Suggestions to improve the system include more use of electronic filing. "We have hearings now where the judges don't even have the paperwork, not because they don't want it, but because six people are doing the work of eight people and in four days instead of five, so the paperwork doesn't get to them (judges)."

That's especially true in rural Minnesota where judges move around, said Hazelton. District Judge Paul Rasmussen, for example, might hear a case in Bagley and then travel to hear a case in Park Rapids. "The file doesn't catch up to him, so it is nice if you can do it electronically," he said.

Bryant said MNAJ is also seeking a return to having drivers certify at driver's license renewal time that they have insurance. That requirement was removed from driver's license renewals several years ago.
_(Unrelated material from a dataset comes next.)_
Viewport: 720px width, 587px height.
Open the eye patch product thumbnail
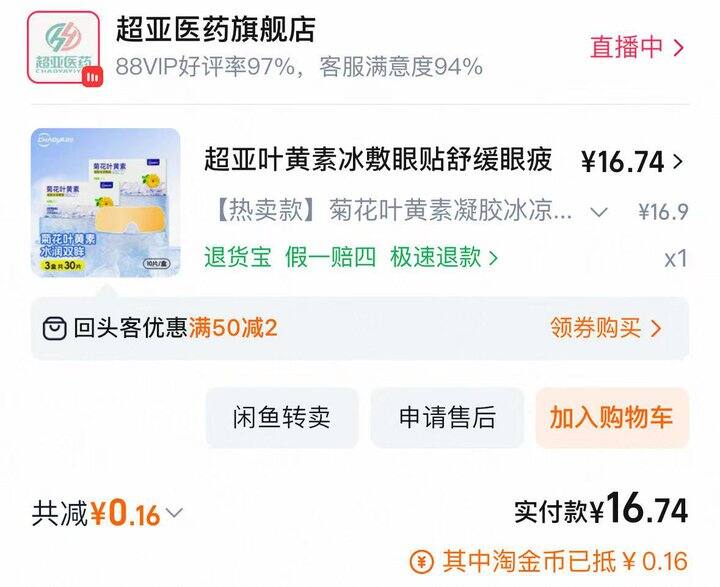[x=106, y=203]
The problem, he said, is that now officers are issuing tickets for no proof of insurance and those cases are plugging up the courts, as people must produce proof of insurance in court.

"We have thousands and thousands of court appearances ... of people who get charged, not with no insurance, but no proof of insurance," he said. "The person gets stopped on the road, has no insurance, the cop writes a ticket and then you have an appearance where all the person does is show up and say, 'Here, I have a ticket.'"

Centralizing information about insurance is a way to prevent those appearances, he said.

"If they change the system and it affects lawyers, we'll figure out something," Bryant said. "People keep getting hurt and we provide certain things that other people can't because we go to law school."